→ **What is required**:
Where the records below show a line containing "Where should I click to: Switch", start copying; end with the line containing "Given: Click the solidity", and copy it too.

→ **Extracted information**:

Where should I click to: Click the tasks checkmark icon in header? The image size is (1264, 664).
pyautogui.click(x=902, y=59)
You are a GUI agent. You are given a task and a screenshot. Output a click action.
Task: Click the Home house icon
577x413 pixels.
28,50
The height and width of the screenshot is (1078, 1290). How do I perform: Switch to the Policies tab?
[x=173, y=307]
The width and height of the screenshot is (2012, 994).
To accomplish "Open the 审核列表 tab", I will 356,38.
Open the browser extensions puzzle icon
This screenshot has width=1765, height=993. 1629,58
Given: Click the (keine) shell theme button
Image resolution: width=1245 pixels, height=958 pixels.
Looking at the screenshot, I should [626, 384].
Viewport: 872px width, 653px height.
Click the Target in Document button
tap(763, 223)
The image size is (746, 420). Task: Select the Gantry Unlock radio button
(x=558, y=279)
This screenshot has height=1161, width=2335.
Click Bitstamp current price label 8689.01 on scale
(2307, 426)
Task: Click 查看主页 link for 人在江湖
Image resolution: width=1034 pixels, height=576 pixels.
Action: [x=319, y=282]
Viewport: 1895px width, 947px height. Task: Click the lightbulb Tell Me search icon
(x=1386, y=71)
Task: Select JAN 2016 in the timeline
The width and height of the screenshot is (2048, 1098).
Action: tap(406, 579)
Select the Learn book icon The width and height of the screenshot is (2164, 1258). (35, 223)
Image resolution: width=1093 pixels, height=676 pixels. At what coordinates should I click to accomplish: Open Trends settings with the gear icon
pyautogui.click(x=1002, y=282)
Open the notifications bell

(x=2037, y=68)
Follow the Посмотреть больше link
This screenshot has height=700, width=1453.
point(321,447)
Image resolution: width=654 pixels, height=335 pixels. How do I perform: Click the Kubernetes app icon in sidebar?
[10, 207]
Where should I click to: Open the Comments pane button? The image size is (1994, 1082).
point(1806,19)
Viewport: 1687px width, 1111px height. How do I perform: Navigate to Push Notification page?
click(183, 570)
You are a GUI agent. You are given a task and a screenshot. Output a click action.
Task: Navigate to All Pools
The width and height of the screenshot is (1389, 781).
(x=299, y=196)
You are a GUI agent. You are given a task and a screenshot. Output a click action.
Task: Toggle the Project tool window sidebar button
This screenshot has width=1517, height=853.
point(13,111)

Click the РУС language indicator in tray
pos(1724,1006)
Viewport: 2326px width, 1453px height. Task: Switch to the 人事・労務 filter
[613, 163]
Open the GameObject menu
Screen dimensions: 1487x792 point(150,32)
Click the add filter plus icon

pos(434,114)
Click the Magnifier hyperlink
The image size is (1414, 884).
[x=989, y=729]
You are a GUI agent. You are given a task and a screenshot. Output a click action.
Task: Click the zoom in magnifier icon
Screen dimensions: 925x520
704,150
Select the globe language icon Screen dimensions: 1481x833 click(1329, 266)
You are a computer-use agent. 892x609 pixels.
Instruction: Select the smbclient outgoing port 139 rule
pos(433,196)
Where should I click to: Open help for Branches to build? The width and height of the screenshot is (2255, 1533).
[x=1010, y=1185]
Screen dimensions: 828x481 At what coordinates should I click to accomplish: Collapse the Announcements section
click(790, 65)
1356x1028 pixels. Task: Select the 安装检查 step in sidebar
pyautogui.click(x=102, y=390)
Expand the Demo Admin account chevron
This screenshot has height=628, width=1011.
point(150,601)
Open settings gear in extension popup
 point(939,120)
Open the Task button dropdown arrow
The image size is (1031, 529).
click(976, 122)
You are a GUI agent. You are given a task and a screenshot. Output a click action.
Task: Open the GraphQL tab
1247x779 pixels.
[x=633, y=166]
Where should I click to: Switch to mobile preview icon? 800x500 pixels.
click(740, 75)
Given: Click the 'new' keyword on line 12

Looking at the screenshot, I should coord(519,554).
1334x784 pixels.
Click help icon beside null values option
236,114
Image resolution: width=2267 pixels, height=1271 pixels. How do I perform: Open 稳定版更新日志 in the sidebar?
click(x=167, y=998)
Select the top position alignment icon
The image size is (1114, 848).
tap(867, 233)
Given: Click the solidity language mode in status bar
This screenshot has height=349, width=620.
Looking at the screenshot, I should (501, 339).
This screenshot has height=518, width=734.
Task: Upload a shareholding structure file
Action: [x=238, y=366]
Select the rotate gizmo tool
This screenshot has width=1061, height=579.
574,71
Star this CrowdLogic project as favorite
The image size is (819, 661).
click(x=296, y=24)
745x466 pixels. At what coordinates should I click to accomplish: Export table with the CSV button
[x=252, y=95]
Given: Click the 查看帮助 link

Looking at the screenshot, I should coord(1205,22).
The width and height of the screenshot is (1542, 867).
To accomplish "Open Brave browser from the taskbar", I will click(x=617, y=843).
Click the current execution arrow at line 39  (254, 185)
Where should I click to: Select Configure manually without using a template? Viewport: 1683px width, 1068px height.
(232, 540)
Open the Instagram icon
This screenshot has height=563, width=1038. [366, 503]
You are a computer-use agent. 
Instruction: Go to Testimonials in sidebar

→ **Exercise response**:
Where should I click to: Switch to mobile preview icon? 800x500 pixels.
click(740, 75)
Given: Click the 'new' keyword on line 12

Looking at the screenshot, I should coord(519,554).
1334x784 pixels.
Click help icon beside null values option
236,114
Image resolution: width=2267 pixels, height=1271 pixels. How do I perform: Open 稳定版更新日志 in the sidebar?
click(x=167, y=998)
Select the top position alignment icon
The image size is (1114, 848).
tap(867, 233)
Given: Click the solidity language mode in status bar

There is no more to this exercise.